Now as you're scanning the rest of the book for questions or knowledge, you can use your previous writing to inform your learning. When you find something uniquely identifying, distinctive, detailed, interesting, or in a rare class of information (there aren't calderas everywhere, or mythological explanations of all places), you know that this is comething that could be an early clue which you can either write about, or profit from when someone else writes about it. If there is a common class of information that easily associates or organizes all the knowledge in the text, it will be a late clue (This guide is split into geographic sections, so which state a park is in matters to organize the knowledge.) You need it to give a structure to your knowledge so you can put things in place when other clues guide you. And you can use that knowledge of what clues go where to improve your writing, as you progress through the book.
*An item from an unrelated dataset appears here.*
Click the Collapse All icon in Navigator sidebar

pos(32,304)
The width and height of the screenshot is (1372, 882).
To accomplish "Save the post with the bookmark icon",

That's why I say extract all you can. It's a virtuous cycle where your observation improves your writing, which improves your retention, which improves your observation.
This method does not guarantee mastery of the material. You're taking in a lot of knowledge and associations of knowledge, you may confuse similar information on different pages. That's why that step of writing what you have learned into questions is important, in writing and self-editing your questions you will see where you've introduced ambiguity (like when you get to the parts in the book about Crater Lake’s caldera, or Lassen Volcanic), vague non-clues, or misleading phrasing into your questions, giving you the ability to clarify earlier questions and increase your recall of facts.
This creates more knowledge than is testable in competition questions. By doing this writing, you are creating more questions than you will need to fulfill packet requirements for a subcategory. Subcategories have natural rates of consumption, as dictated by subject distributions. This technique accepts that if find ten good questions in a book, all in one subcategory, and polish them to be good enough to submit, the questions will not be consumed by the next tournament, or even by this year's tournaments. I can be at peace with the waiting, though, because other people will be also writing questions and I can pick up points on questions where the clues I extracted and their questions intersect. Tomorrow's questions are both written and answered by today's effort.
Next week: we'll take apart the next book in the pile.
tl;dr
Take a reference, and extract all the information you can.
As you go start taking notes and expanding notes into questions.
When you've got a few questions written, and before you are done with the text, figure out what patterns of clues you are selecting.
Early clues: Uniquely identifying, distinctive, interesting, detailed, or from a rare class of information.
Late clues: Easily and readily associated with the answer. Of a property that is present in many answers in that category.
Late clues and last clues are not necessarily easy, they may not even uniquely identifying individually, but the association they make with the answer is easy to recall.
Keep working through the text, and keep writing questions from it, and improving the questions you have written.
Use your polished questions from this process to supply later packet submissions.